WORK TO COMPLETE:
Every line containing "computer" should be copied out. Go through the entries and find them.

Pixel coordinate grounding data:
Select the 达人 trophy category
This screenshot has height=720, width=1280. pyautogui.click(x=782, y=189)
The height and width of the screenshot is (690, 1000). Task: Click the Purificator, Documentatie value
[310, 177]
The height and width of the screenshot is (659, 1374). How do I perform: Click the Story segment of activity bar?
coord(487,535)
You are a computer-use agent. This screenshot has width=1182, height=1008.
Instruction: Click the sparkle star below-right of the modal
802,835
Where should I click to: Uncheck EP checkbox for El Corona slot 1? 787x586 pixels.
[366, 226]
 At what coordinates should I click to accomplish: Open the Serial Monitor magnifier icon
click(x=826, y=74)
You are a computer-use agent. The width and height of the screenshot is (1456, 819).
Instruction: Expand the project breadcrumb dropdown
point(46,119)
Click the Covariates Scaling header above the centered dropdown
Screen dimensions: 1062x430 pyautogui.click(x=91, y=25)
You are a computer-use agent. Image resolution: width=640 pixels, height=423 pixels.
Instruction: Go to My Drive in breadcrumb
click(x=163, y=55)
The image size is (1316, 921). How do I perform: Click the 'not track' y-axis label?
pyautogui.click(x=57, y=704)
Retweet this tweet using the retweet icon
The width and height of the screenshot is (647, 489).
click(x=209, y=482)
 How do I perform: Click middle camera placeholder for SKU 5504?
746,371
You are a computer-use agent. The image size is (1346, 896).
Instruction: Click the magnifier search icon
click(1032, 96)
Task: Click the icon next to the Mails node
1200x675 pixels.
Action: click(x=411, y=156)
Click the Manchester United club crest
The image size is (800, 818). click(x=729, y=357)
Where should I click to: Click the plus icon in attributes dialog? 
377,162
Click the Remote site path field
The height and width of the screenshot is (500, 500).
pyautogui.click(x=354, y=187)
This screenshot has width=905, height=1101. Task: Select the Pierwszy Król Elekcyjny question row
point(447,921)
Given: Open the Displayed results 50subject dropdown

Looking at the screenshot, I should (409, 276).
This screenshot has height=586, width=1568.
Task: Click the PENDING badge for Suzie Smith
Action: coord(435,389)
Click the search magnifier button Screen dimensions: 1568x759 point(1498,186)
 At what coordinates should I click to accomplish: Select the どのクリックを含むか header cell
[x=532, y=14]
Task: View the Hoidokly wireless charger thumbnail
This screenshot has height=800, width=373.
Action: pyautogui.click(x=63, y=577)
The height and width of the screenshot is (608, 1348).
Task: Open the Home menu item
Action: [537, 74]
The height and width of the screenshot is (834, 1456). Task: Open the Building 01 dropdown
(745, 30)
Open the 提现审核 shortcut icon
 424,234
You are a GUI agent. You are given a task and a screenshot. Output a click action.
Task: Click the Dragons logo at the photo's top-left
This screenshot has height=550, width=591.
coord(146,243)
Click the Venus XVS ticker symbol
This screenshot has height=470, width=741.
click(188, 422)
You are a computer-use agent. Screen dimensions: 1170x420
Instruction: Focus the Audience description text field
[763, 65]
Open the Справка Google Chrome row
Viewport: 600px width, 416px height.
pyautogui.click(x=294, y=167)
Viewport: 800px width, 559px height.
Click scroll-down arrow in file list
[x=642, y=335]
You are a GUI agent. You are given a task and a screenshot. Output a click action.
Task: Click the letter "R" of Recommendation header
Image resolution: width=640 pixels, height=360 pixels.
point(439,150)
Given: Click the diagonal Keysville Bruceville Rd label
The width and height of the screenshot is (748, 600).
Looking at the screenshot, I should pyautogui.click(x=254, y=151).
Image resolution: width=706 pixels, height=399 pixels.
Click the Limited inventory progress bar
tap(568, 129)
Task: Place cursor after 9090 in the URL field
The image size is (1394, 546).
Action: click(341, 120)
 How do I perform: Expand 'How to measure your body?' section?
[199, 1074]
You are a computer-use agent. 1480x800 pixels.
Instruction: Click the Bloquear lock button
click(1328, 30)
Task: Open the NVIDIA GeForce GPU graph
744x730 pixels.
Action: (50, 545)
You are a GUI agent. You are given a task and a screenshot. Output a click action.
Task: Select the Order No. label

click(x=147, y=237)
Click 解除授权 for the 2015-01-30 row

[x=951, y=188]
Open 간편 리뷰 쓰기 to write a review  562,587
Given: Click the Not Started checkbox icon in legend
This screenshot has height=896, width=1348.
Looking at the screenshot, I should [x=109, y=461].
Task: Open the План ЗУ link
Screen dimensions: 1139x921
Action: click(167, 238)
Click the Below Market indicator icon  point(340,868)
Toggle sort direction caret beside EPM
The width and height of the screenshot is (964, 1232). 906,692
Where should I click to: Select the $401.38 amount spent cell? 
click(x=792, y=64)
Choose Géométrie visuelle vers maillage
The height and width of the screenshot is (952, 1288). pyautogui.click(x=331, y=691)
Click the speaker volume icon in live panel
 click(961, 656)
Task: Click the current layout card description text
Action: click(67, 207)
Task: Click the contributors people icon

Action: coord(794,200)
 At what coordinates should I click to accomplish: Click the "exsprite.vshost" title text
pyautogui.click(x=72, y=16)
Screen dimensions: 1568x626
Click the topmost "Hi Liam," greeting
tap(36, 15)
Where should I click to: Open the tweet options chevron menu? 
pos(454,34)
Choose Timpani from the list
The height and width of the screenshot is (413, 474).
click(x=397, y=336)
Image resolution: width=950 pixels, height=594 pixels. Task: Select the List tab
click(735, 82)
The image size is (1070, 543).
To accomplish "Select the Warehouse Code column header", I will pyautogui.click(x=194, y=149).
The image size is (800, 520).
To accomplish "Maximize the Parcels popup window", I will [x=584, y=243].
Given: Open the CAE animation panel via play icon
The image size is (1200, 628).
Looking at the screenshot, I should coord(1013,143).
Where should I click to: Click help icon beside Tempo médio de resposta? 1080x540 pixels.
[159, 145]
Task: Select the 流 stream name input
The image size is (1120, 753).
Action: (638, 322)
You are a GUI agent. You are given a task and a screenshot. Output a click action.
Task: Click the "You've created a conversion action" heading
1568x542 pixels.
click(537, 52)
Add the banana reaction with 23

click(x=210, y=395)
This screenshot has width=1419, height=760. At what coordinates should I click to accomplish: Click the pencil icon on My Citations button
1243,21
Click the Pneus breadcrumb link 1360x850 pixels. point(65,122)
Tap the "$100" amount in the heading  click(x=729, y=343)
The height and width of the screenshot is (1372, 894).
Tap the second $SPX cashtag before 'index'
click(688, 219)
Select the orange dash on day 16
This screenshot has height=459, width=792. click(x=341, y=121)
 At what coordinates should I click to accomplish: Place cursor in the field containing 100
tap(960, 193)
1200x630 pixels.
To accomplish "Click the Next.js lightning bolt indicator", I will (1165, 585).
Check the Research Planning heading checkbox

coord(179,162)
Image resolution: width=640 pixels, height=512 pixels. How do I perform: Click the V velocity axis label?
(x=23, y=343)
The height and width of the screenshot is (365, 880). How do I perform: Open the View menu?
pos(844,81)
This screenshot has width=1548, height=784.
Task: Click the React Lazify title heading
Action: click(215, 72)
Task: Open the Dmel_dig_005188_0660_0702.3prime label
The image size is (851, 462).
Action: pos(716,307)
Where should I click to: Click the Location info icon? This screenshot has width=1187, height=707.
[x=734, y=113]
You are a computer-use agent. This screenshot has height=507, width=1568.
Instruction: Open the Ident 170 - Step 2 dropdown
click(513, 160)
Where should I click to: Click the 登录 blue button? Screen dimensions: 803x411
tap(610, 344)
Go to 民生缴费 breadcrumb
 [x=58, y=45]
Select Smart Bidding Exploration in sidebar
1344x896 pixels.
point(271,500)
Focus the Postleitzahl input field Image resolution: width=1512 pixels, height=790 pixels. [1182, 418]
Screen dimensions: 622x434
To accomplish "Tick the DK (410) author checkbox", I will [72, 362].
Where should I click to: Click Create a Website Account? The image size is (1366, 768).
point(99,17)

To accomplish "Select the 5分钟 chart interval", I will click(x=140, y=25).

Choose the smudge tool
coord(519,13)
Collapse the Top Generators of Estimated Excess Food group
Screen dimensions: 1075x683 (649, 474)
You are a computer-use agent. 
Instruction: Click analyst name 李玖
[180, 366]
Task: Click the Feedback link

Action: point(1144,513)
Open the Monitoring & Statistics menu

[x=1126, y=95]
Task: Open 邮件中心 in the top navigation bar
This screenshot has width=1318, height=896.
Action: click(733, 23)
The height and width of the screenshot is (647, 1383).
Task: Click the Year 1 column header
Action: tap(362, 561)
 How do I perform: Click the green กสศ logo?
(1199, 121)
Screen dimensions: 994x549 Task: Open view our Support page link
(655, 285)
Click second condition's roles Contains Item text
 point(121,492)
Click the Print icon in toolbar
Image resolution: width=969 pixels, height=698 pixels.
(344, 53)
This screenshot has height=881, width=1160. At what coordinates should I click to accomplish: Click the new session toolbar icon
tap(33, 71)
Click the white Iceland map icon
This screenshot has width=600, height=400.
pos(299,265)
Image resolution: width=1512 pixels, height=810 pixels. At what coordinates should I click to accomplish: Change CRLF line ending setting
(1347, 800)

ANSWER TO THIS PROBLEM:
You are a computer-use agent. This screenshot has width=1182, height=1008.
You are a computer-use agent. The width and height of the screenshot is (1456, 819).
You are a computer-use agent. Image resolution: width=640 pixels, height=423 pixels.
You are a computer-use agent. The image size is (1346, 896).
You are a computer-use agent. Screen dimensions: 1170x420
You are a computer-use agent. 1480x800 pixels.
You are a computer-use agent. This screenshot has height=507, width=1568.
You are a computer-use agent. 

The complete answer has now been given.